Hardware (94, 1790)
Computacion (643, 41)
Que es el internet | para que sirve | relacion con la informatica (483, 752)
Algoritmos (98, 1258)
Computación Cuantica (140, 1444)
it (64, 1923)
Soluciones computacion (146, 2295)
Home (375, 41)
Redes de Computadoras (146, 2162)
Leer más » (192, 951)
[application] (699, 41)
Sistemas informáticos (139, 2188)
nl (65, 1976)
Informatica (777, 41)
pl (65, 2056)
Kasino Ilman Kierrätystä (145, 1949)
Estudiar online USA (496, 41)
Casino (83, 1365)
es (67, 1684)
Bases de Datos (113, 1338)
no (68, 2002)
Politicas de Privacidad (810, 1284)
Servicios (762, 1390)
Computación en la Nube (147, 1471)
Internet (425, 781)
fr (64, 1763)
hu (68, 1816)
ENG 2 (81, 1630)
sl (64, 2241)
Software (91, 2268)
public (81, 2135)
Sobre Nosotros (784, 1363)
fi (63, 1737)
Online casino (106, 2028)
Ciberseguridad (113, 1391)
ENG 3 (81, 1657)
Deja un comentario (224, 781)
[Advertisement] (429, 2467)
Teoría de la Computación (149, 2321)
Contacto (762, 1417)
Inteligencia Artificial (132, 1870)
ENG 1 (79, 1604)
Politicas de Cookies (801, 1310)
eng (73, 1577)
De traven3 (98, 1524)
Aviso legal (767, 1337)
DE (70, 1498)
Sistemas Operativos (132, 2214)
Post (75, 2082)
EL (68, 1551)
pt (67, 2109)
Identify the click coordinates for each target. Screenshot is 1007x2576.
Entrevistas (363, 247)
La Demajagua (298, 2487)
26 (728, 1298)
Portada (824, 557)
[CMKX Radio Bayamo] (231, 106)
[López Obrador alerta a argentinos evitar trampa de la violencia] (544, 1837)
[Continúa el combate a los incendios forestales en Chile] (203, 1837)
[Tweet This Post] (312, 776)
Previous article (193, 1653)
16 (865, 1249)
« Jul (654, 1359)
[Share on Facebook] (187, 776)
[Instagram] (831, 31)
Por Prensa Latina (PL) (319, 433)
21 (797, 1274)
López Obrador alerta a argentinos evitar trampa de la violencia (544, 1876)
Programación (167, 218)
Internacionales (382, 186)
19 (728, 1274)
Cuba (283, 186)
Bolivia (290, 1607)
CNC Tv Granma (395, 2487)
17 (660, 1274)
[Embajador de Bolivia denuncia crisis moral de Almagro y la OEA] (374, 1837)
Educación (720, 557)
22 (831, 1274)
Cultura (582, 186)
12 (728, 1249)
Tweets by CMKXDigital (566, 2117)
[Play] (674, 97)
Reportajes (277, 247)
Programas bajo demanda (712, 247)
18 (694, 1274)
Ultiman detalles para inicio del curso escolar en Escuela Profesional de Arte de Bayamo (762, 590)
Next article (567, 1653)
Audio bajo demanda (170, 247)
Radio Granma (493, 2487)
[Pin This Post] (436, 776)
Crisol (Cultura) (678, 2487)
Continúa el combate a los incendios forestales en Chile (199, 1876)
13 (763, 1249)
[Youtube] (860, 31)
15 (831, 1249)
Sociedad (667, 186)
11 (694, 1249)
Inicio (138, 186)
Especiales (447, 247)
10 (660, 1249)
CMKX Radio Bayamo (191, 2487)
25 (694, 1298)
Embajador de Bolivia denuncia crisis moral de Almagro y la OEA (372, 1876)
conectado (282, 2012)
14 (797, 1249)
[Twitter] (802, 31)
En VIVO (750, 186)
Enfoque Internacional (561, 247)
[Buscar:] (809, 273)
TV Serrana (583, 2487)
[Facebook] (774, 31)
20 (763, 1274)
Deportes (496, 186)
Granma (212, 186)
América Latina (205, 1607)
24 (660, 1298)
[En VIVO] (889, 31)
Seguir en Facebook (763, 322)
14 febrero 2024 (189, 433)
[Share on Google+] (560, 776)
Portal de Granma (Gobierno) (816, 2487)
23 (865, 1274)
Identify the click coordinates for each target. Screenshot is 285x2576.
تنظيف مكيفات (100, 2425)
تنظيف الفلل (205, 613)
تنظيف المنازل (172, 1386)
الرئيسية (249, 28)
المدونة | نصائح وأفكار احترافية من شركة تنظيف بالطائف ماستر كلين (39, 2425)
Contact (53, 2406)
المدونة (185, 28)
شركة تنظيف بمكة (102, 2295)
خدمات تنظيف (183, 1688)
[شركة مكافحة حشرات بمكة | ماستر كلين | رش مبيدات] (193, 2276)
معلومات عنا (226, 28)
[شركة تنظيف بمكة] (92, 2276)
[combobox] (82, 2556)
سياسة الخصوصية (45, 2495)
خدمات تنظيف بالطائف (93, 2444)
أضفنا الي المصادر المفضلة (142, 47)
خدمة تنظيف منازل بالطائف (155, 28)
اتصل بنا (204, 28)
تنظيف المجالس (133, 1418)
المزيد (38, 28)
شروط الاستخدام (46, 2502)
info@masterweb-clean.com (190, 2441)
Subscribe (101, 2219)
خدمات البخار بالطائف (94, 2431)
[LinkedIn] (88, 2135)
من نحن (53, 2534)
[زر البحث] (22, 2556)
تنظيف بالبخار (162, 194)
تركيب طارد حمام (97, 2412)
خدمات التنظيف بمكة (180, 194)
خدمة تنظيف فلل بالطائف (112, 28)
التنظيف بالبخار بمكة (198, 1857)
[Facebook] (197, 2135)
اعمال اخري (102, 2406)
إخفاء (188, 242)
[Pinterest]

**Task description:**
Word for word, write out all of the entries again.

**Solution to this problem:**
Hardware (94, 1790)
Computacion (643, 41)
Que es el internet | para que sirve | relacion con la informatica (483, 752)
Algoritmos (98, 1258)
Computación Cuantica (140, 1444)
it (64, 1923)
Soluciones computacion (146, 2295)
Home (375, 41)
Redes de Computadoras (146, 2162)
Leer más » (192, 951)
[application] (699, 41)
Sistemas informáticos (139, 2188)
nl (65, 1976)
Informatica (777, 41)
pl (65, 2056)
Kasino Ilman Kierrätystä (145, 1949)
Estudiar online USA (496, 41)
Casino (83, 1365)
es (67, 1684)
Bases de Datos (113, 1338)
no (68, 2002)
Politicas de Privacidad (810, 1284)
Servicios (762, 1390)
Computación en la Nube (147, 1471)
Internet (425, 781)
fr (64, 1763)
hu (68, 1816)
ENG 2 (81, 1630)
sl (64, 2241)
Software (91, 2268)
public (81, 2135)
Sobre Nosotros (784, 1363)
fi (63, 1737)
Online casino (106, 2028)
Ciberseguridad (113, 1391)
ENG 3 (81, 1657)
Deja un comentario (224, 781)
[Advertisement] (429, 2467)
Teoría de la Computación (149, 2321)
Contacto (762, 1417)
Inteligencia Artificial (132, 1870)
ENG 1 (79, 1604)
Politicas de Cookies (801, 1310)
eng (73, 1577)
De traven3 (98, 1524)
Aviso legal (767, 1337)
DE (70, 1498)
Sistemas Operativos (132, 2214)
Post (75, 2082)
EL (68, 1551)
pt (67, 2109)
Identify the click coordinates for each target. Screenshot is 1007x2576.
Entrevistas (363, 247)
La Demajagua (298, 2487)
26 (728, 1298)
Portada (824, 557)
[CMKX Radio Bayamo] (231, 106)
[López Obrador alerta a argentinos evitar trampa de la violencia] (544, 1837)
[Continúa el combate a los incendios forestales en Chile] (203, 1837)
[Tweet This Post] (312, 776)
Previous article (193, 1653)
16 (865, 1249)
« Jul (654, 1359)
[Share on Facebook] (187, 776)
[Instagram] (831, 31)
Por Prensa Latina (PL) (319, 433)
21 (797, 1274)
López Obrador alerta a argentinos evitar trampa de la violencia (544, 1876)
Programación (167, 218)
Internacionales (382, 186)
19 (728, 1274)
Cuba (283, 186)
Bolivia (290, 1607)
CNC Tv Granma (395, 2487)
17 (660, 1274)
[Embajador de Bolivia denuncia crisis moral de Almagro y la OEA] (374, 1837)
Educación (720, 557)
22 (831, 1274)
Cultura (582, 186)
12 (728, 1249)
Tweets by CMKXDigital (566, 2117)
[Play] (674, 97)
Reportajes (277, 247)
Programas bajo demanda (712, 247)
18 (694, 1274)
Ultiman detalles para inicio del curso escolar en Escuela Profesional de Arte de Bayamo (762, 590)
Next article (567, 1653)
Audio bajo demanda (170, 247)
Radio Granma (493, 2487)
[Pin This Post] (436, 776)
Crisol (Cultura) (678, 2487)
Continúa el combate a los incendios forestales en Chile (199, 1876)
13 (763, 1249)
[Youtube] (860, 31)
15 (831, 1249)
Sociedad (667, 186)
11 (694, 1249)
Inicio (138, 186)
Especiales (447, 247)
10 (660, 1249)
CMKX Radio Bayamo (191, 2487)
25 (694, 1298)
Embajador de Bolivia denuncia crisis moral de Almagro y la OEA (372, 1876)
conectado (282, 2012)
14 (797, 1249)
[Twitter] (802, 31)
En VIVO (750, 186)
Enfoque Internacional (561, 247)
[Buscar:] (809, 273)
TV Serrana (583, 2487)
[Facebook] (774, 31)
20 (763, 1274)
Deportes (496, 186)
Granma (212, 186)
América Latina (205, 1607)
24 (660, 1298)
[En VIVO] (889, 31)
Seguir en Facebook (763, 322)
14 febrero 2024 (189, 433)
[Share on Google+] (560, 776)
Portal de Granma (Gobierno) (816, 2487)
23 (865, 1274)
Identify the click coordinates for each target. Screenshot is 285x2576.
تنظيف مكيفات (100, 2425)
تنظيف الفلل (205, 613)
تنظيف المنازل (172, 1386)
الرئيسية (249, 28)
المدونة | نصائح وأفكار احترافية من شركة تنظيف بالطائف ماستر كلين (39, 2425)
Contact (53, 2406)
المدونة (185, 28)
شركة تنظيف بمكة (102, 2295)
خدمات تنظيف (183, 1688)
[شركة مكافحة حشرات بمكة | ماستر كلين | رش مبيدات] (193, 2276)
معلومات عنا (226, 28)
[شركة تنظيف بمكة] (92, 2276)
[combobox] (82, 2556)
سياسة الخصوصية (45, 2495)
خدمات تنظيف بالطائف (93, 2444)
أضفنا الي المصادر المفضلة (142, 47)
خدمة تنظيف منازل بالطائف (155, 28)
اتصل بنا (204, 28)
تنظيف المجالس (133, 1418)
المزيد (38, 28)
شروط الاستخدام (46, 2502)
info@masterweb-clean.com (190, 2441)
Subscribe (101, 2219)
خدمات البخار بالطائف (94, 2431)
[LinkedIn] (88, 2135)
من نحن (53, 2534)
[زر البحث] (22, 2556)
تنظيف بالبخار (162, 194)
تركيب طارد حمام (97, 2412)
خدمات التنظيف بمكة (180, 194)
خدمة تنظيف فلل بالطائف (112, 28)
التنظيف بالبخار بمكة (198, 1857)
[Facebook] (197, 2135)
اعمال اخري (102, 2406)
إخفاء (188, 242)
[Pinterest]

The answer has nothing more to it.